▸ Data on where items appear on screen:
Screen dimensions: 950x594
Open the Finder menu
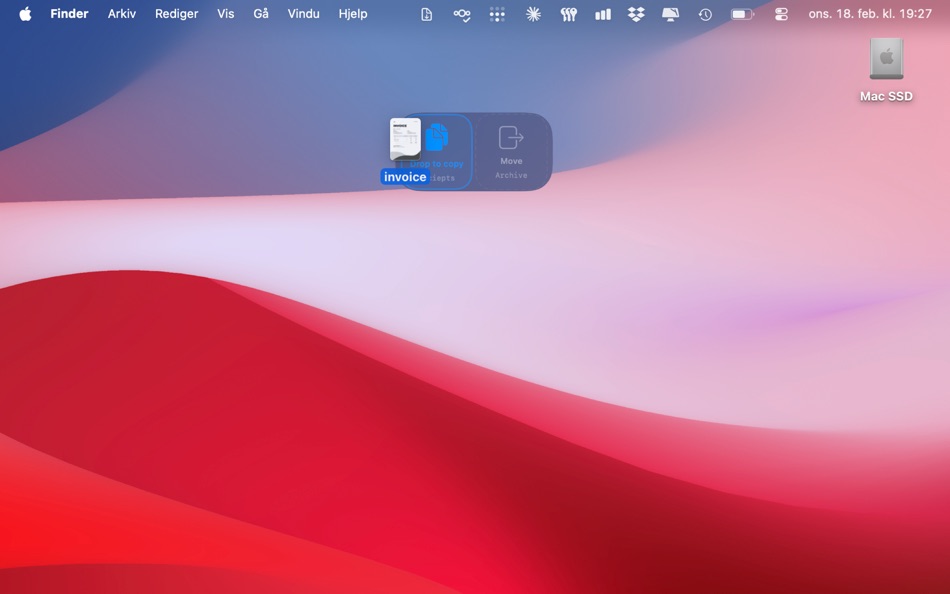(69, 14)
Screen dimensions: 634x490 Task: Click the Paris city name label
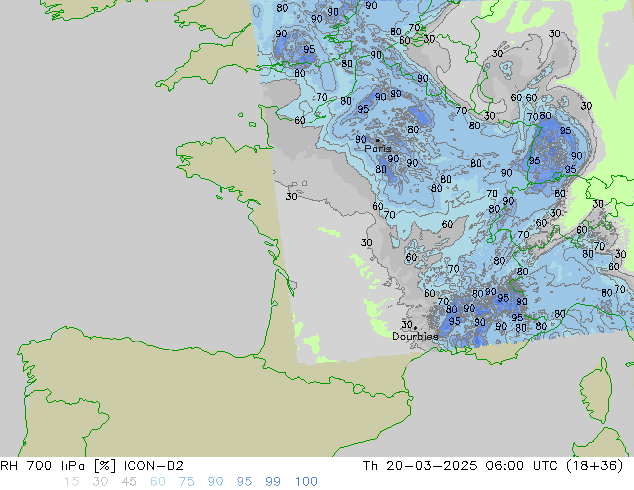pyautogui.click(x=377, y=149)
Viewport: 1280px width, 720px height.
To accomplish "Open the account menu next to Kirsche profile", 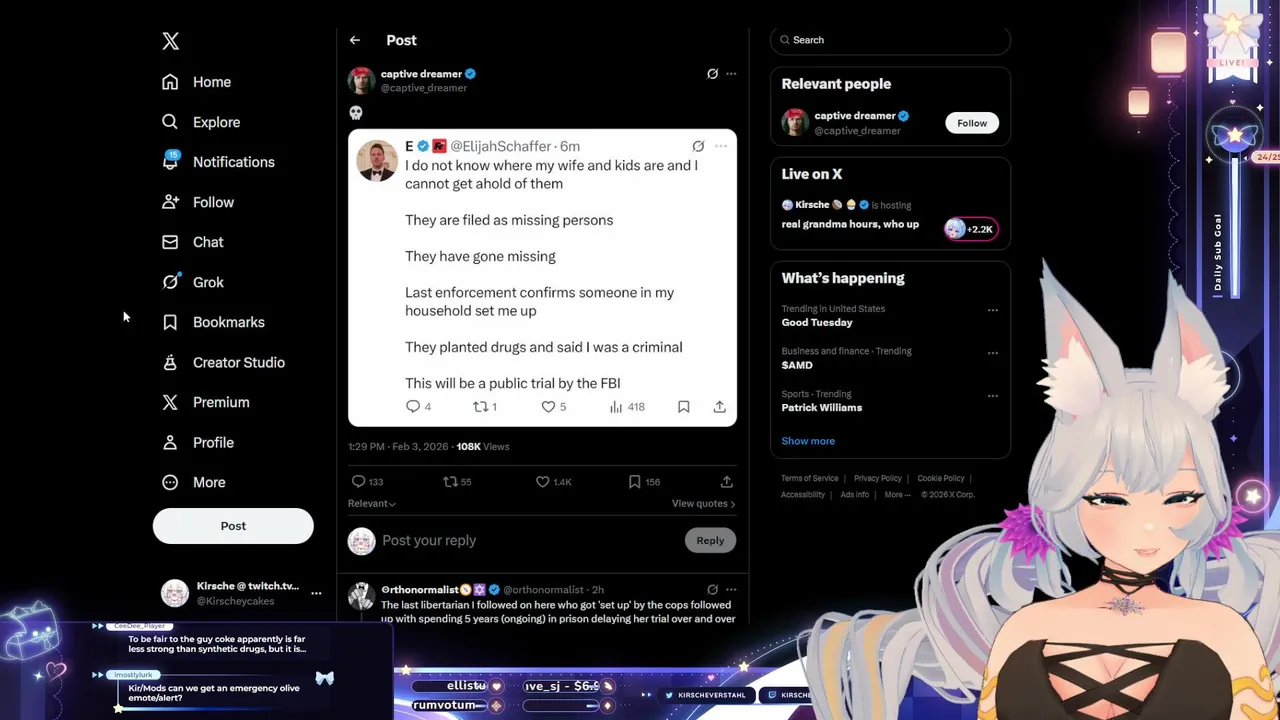I will pyautogui.click(x=316, y=593).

▸ What the exercise asks:
Rewrite the data from its first line through the line containing "pyautogui.click(x=377, y=149)", changing "Screen dimensions" to "Display size" and leaving everything else as is. Omit the pictures from your answer.

▸ Finished task:
Display size: 950x594
Open the Finder menu
(69, 14)
Display size: 634x490 Task: Click the Paris city name label
pyautogui.click(x=377, y=149)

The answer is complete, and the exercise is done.